Один человек, правда, не скупился на похвалы и одобрение, человек, одетый в серое, которого никто не ждал; со смущенной улыбкой он направился к шефу и вручил ему бочоночки для муки и для соли, красивейшие бочоночки, какие я когда-либо видел, после чего хотел уже скромно отойти в сторону, но шеф, по которому было видно, что он столько же обрадован, сколько и удивлен, этого не допустил; он сразу же подозвал к себе Ину, передал ей бочоночки, и оба повели Нильса Лаурицена по еще не отделанной постройке и показывали ему, наверняка пришедшему без ведома отца, еще не оштукатуренные комнаты, причем не раз вынуждены были перелезать через какие-то доски. Я все время наблюдал за ними и, как только они вышли, схватил корзину и предложил Нильсу Лаурицену холодные панированные отбивные, но он не захотел ничего есть, дружески протянул мне руку и сказал:
— Спасибо, Бруно. — И еще сказал: — Прекрасный дом, тут можно многое выдержать.
У него были светящиеся добротой умные глаза спаниеля, и хотя он был еще очень молод, на лбу его уже обозначились морщины. Сколько ему ни предлагали взять что-нибудь из корзины, он всякий раз отказывался, но Ине, той удалось заставить его что-то выпить, он ждал, пока она и себе немного нальет, а потом они выпили, пожелав друг другу здоровья, и сели на оставшийся штабель кирпича, где Ина снова попросила ей объяснить, как наполнять хорошенькие бочоночки мукой и солью.

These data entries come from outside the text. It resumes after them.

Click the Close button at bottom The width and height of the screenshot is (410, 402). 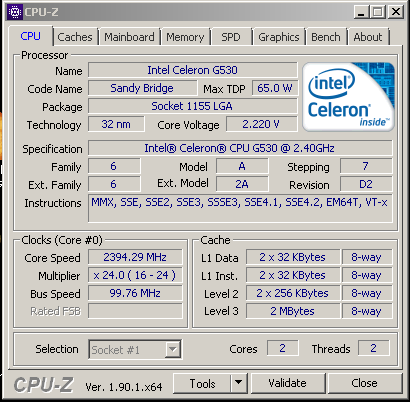365,383
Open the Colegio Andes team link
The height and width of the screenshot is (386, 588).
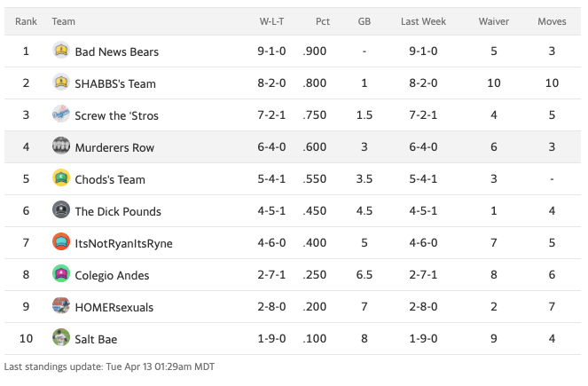[x=112, y=275]
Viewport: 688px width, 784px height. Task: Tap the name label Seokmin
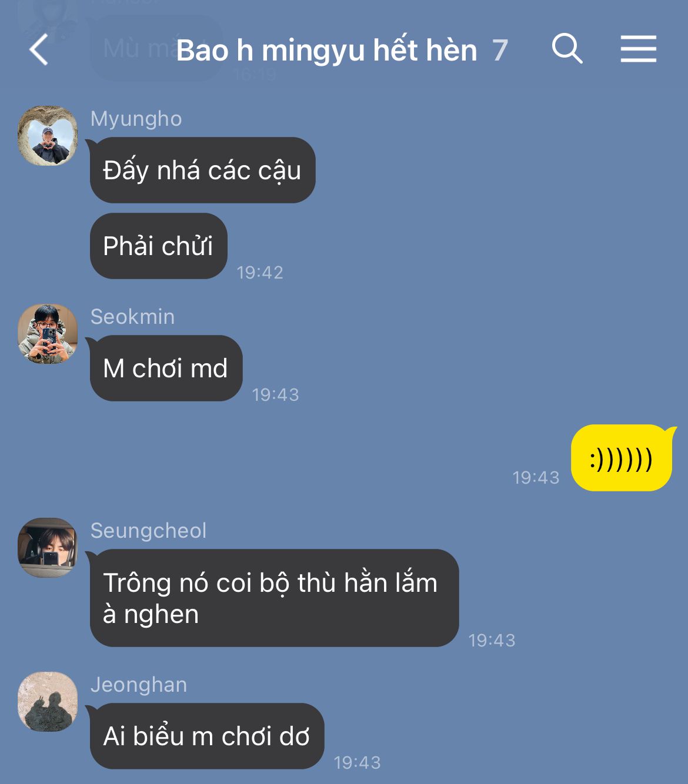(x=133, y=317)
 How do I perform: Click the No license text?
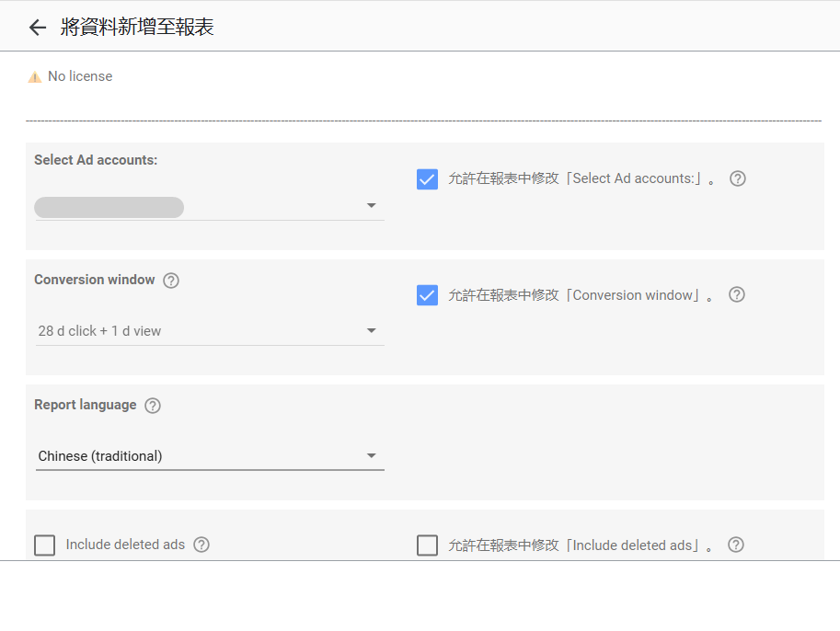(x=80, y=76)
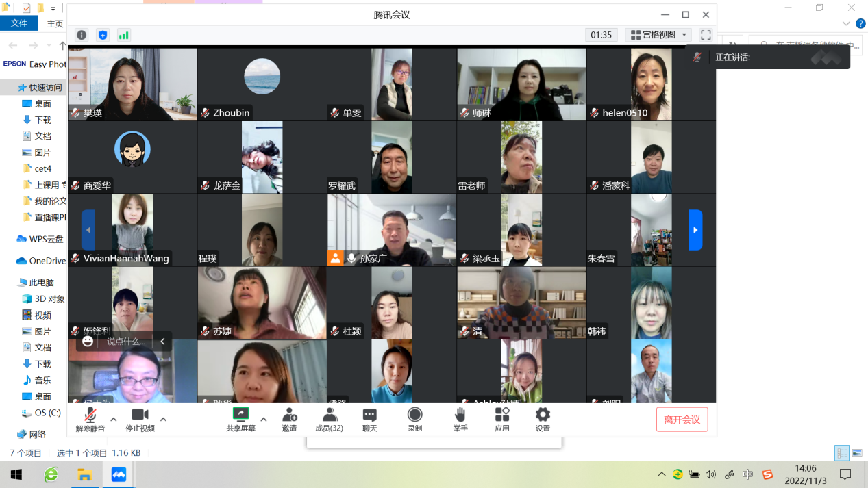Open the 宫格视图 layout dropdown
Screen dimensions: 868x488
click(658, 35)
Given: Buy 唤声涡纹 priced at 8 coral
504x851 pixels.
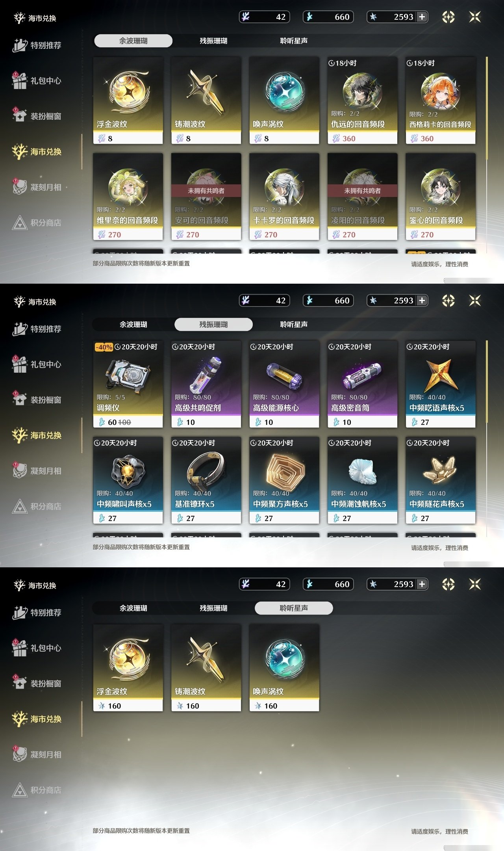Looking at the screenshot, I should 284,100.
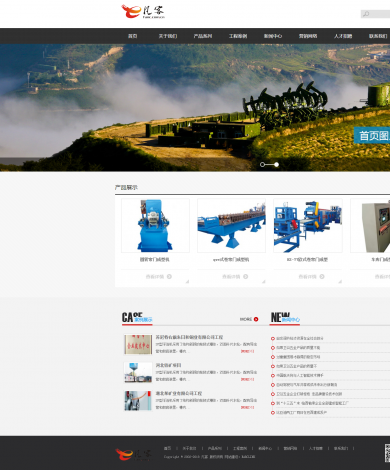The image size is (390, 470).
Task: Click the footer company logo
Action: click(x=133, y=455)
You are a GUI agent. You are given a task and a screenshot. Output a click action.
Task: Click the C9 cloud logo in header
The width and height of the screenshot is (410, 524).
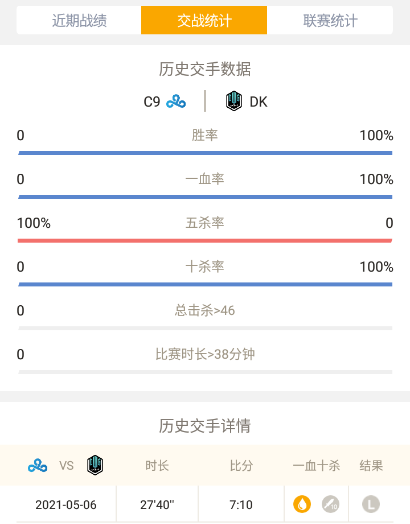click(x=176, y=102)
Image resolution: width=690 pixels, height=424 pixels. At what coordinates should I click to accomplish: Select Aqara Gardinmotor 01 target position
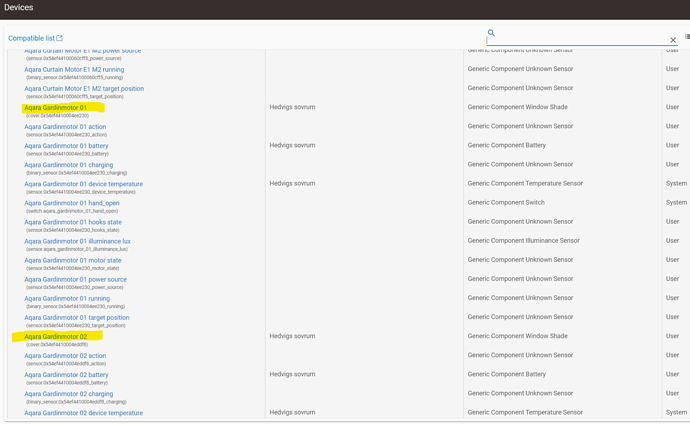[77, 317]
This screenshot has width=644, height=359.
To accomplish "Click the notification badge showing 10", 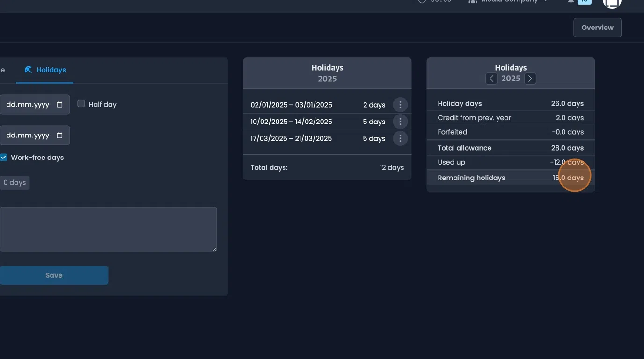I will [x=584, y=1].
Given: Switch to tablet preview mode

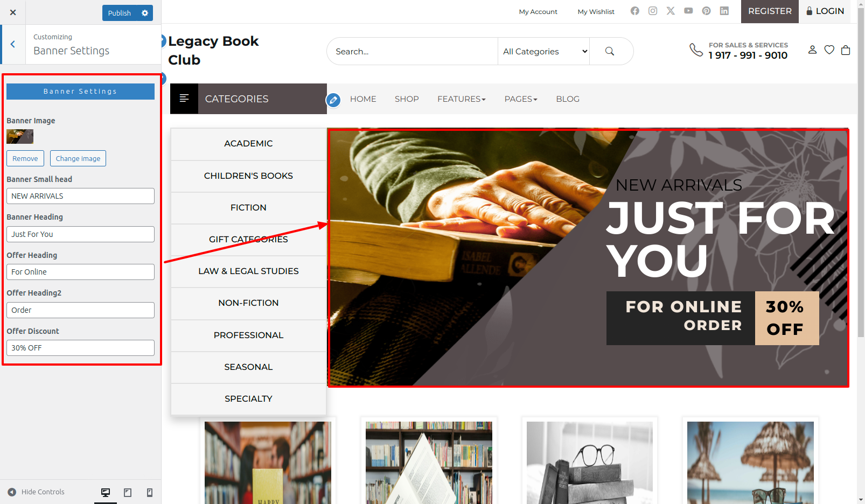Looking at the screenshot, I should (x=128, y=492).
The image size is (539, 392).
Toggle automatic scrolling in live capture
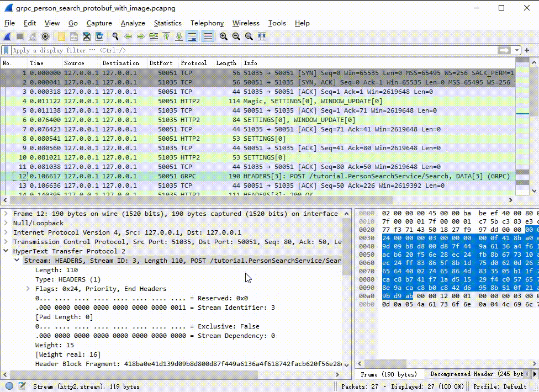[x=192, y=36]
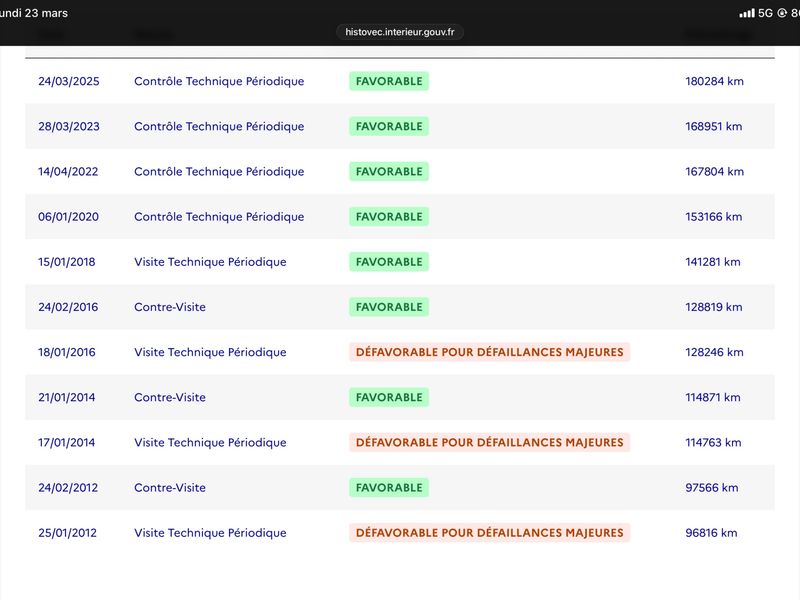Image resolution: width=800 pixels, height=600 pixels.
Task: Click DÉFAVORABLE badge for 18/01/2016 inspection
Action: 489,352
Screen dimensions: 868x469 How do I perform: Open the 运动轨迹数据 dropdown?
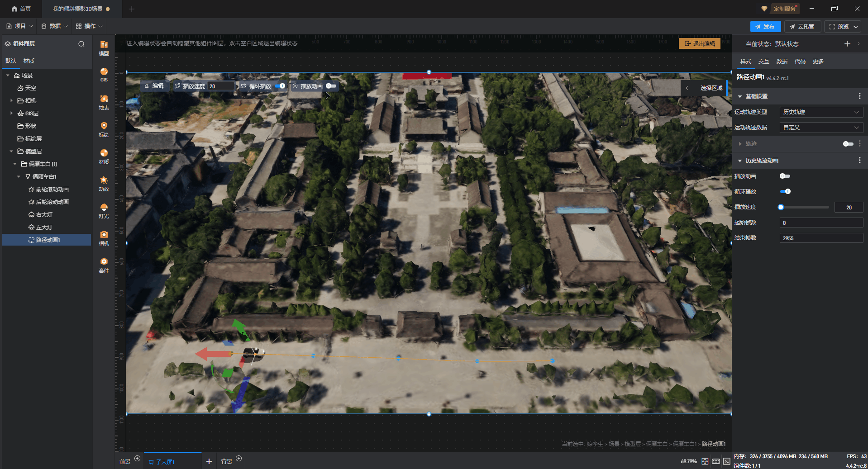pyautogui.click(x=821, y=128)
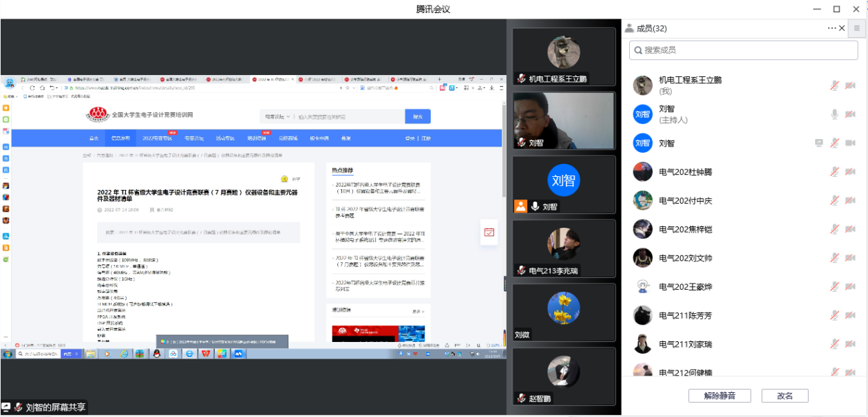The width and height of the screenshot is (868, 417).
Task: Click the 改名 rename button
Action: [785, 396]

Лечь, надо немного полежать, кто знает, какие у них на сегодняшний вечер насчет меня намерения, как долго они меня будут обрабатывать — в том числе Макс, которому я стольким обязан. Его книга, поблекшее посвящение: «Бруно, моему терпеливому слушателю, в память о совместно прожитых годах»; когда я медленно это читаю, я сразу же слышу его голос. Теория собственности. Человек, который ничего не желает. Человек, который ничего не знает. Человек, у которого ничего нет. Пять раз я это уже читал, и все пронеслось мимо и исчезло без следа, имена, мысли, но мастера Экхарта[4] я запомнил, Макс называет его всегда только «мастер» и много о нем говорит, о его значении и о том, что все написанное им столько лет назад справедливо и по сей день.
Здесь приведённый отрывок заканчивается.